• _DIRECTIVE 1_:
Rewrite the entries starting with the line with "Given: Click the zdv02g10.g1 read label" and going on through the line with "point(582,366)", replacing "accomplish" with "achieve" and changing nothing else. Leave the pictures out of your answer.

• _PAGE TEXT_:
☆ ☆ ☆
Recently, I began working with a client to help them switch their irrigation service billing from time and materials to flat-rate billing. Flat-rate methods can lead to higher sales and net income, an easier-to-run service business, and higher customer satisfaction.

My client had a seven-figure sales number and looked profitable in tax returns and their P&L. I reformatted their general ledger and P&L to calculate production versus overhead costs. Labor hours from payroll were used to evaluate sales and profit performance. We found that irrigation installation lost them many tens of thousands of dollars every year. Though sales revenue and payroll hours were known, no one calculated what labor, equipment and overhead actually cost per hour. Installs were sold and priced by the zone, with no knowledge of how long a job should take or what the cost really was to deliver what the salesman sold.

In examining businesses and talking to contractors, several money-losing job-costing and service-pricing strategies stand out as profit-denting business practices.
☆ ☆ ☆
• _RECORDED DATA_:
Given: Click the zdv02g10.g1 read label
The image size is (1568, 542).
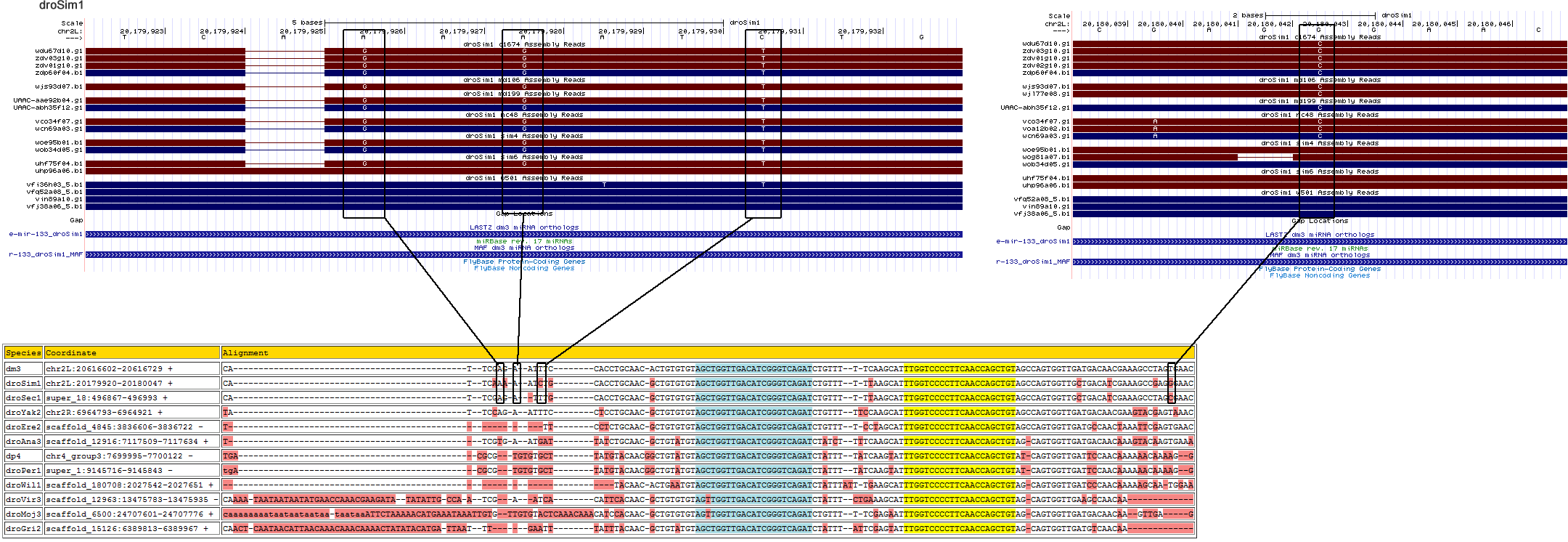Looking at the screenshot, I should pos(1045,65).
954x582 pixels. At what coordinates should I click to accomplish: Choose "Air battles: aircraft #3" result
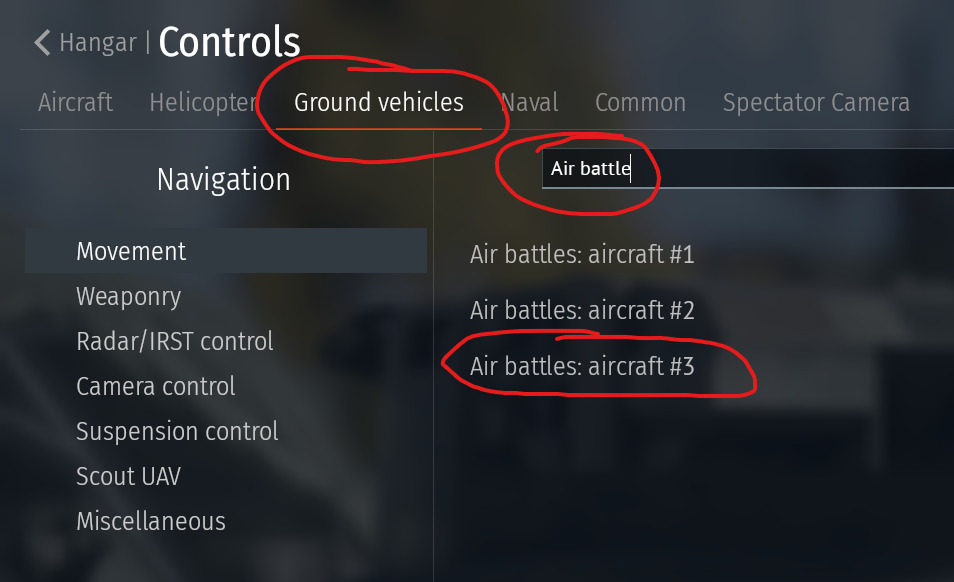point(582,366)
☆ ☆ ☆
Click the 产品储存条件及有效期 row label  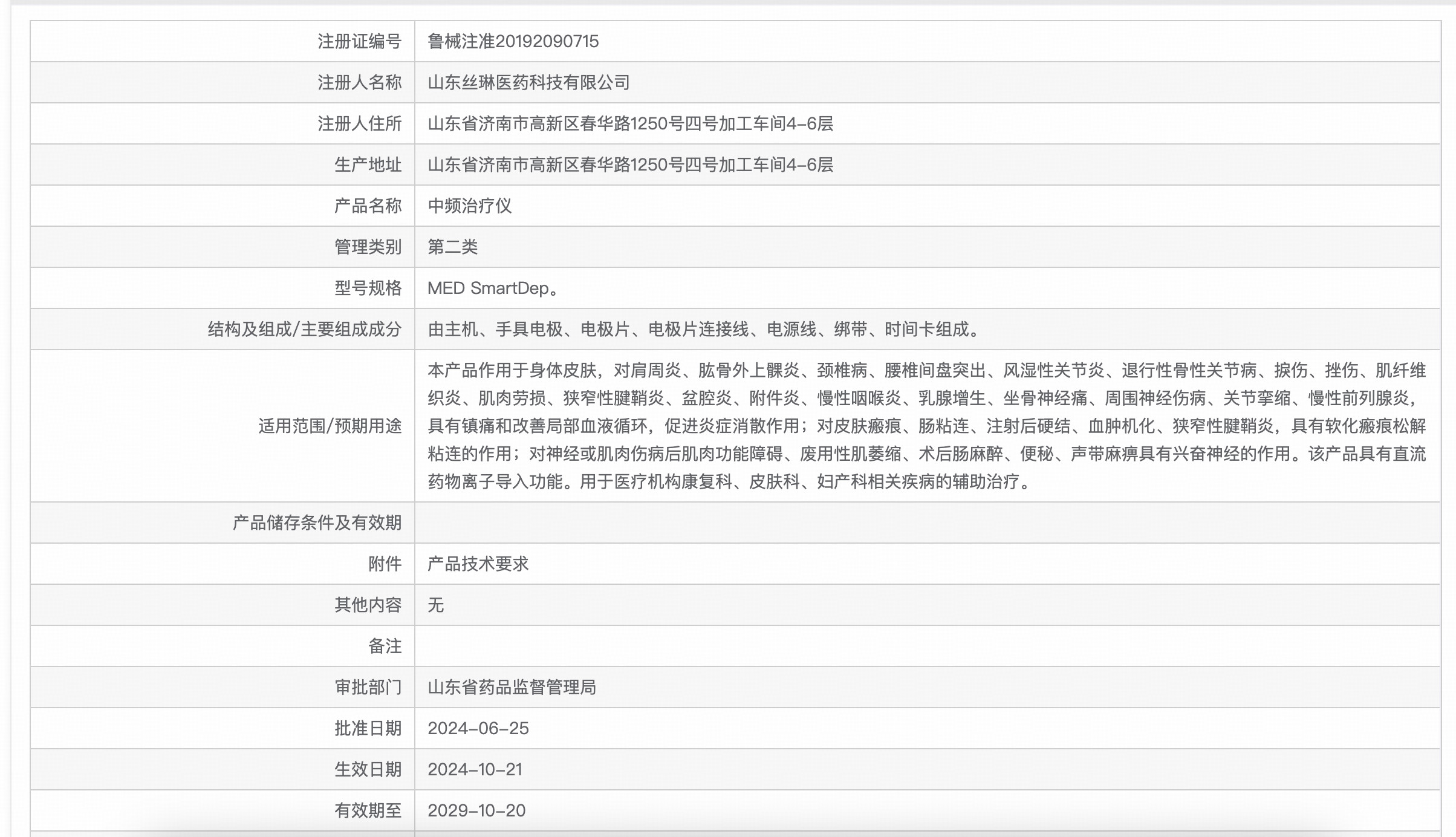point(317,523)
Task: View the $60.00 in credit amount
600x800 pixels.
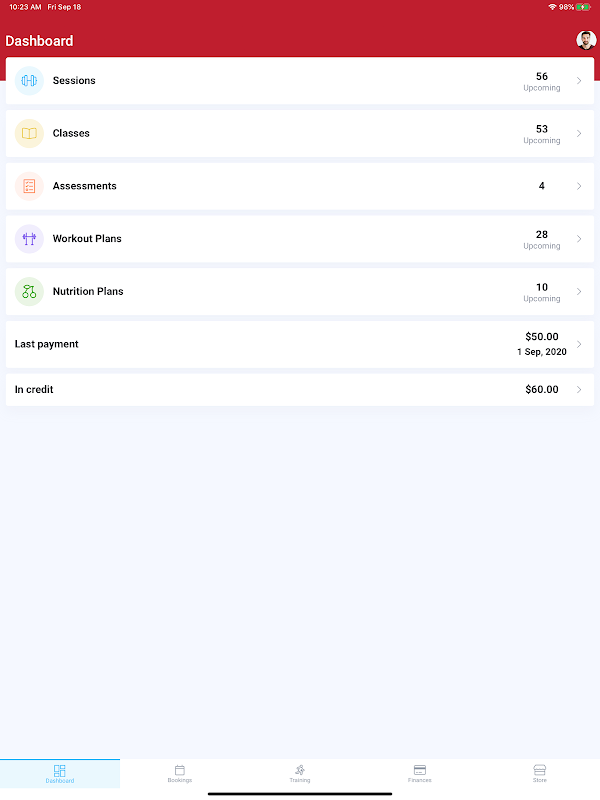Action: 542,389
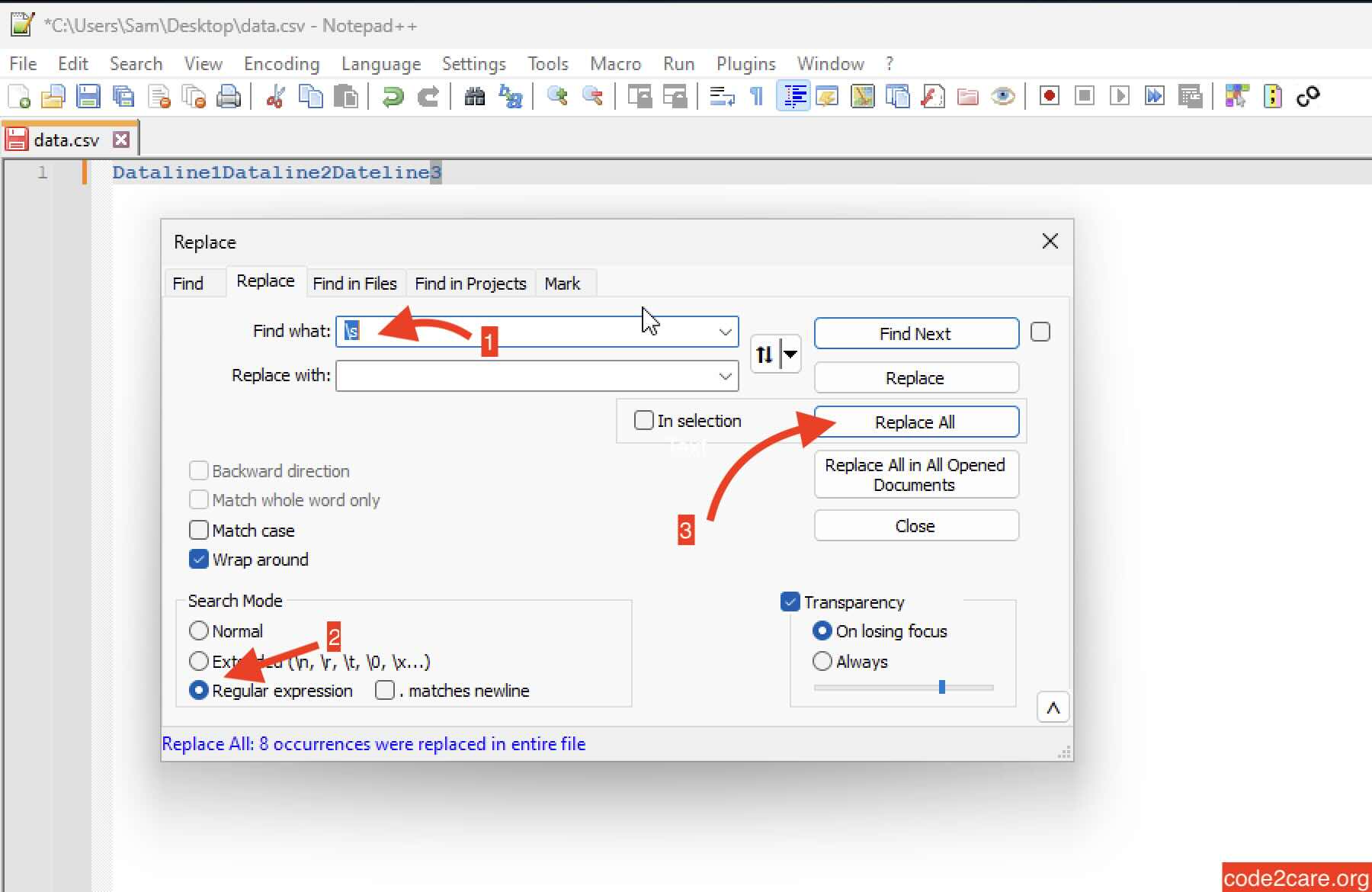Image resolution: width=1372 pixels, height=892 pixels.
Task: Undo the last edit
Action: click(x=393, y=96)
☆ ☆ ☆
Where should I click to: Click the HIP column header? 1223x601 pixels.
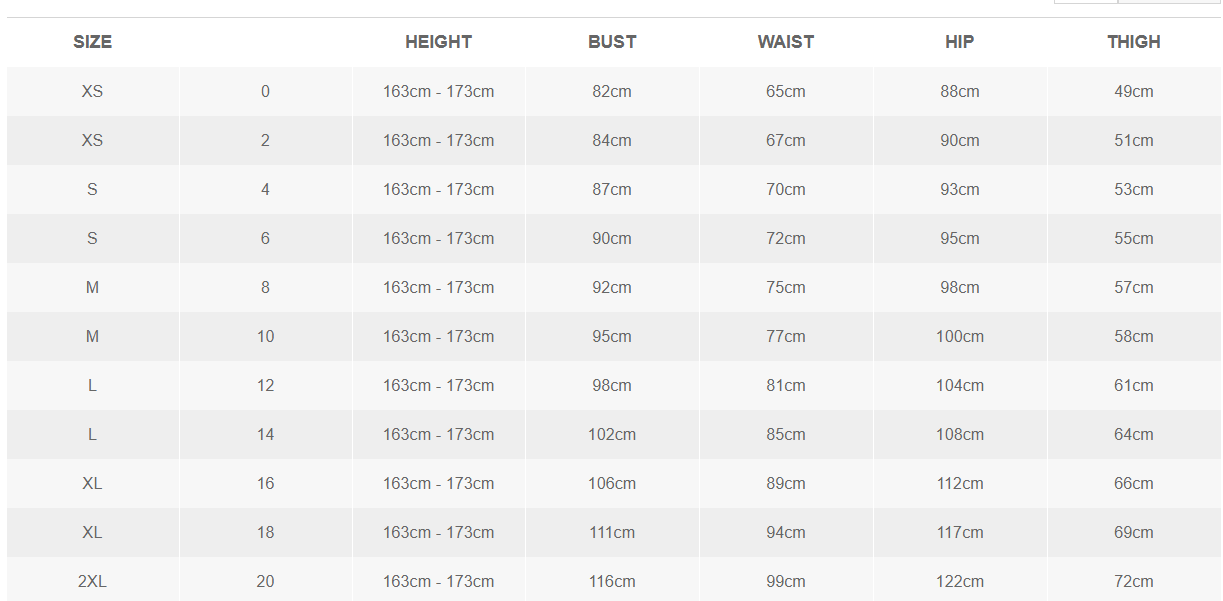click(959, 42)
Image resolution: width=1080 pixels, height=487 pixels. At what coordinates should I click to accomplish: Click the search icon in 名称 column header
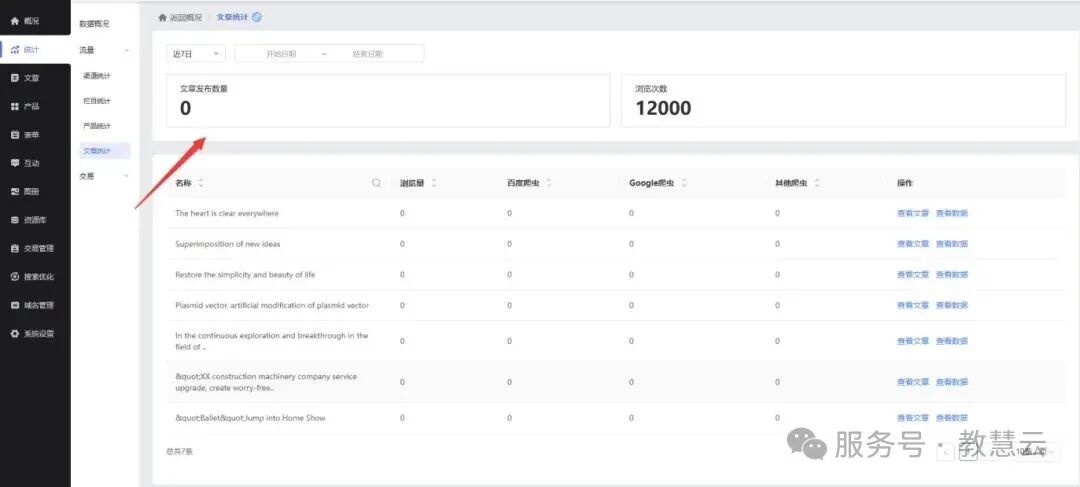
☆ ☆ ☆
• _DIRECTIVE 2_:
In the text on irrigation billing, how were installs sold and priced?

• _EXERCISE SOLUTION 1_:
Given: Click the zdv02g10.g1 read label
The image size is (1568, 542).
Looking at the screenshot, I should pos(1045,65).
954x582 pixels. At what coordinates should I click to achieve: Choose "Air battles: aircraft #3" result
point(582,366)

• _EXERCISE SOLUTION 2_:
By the zone.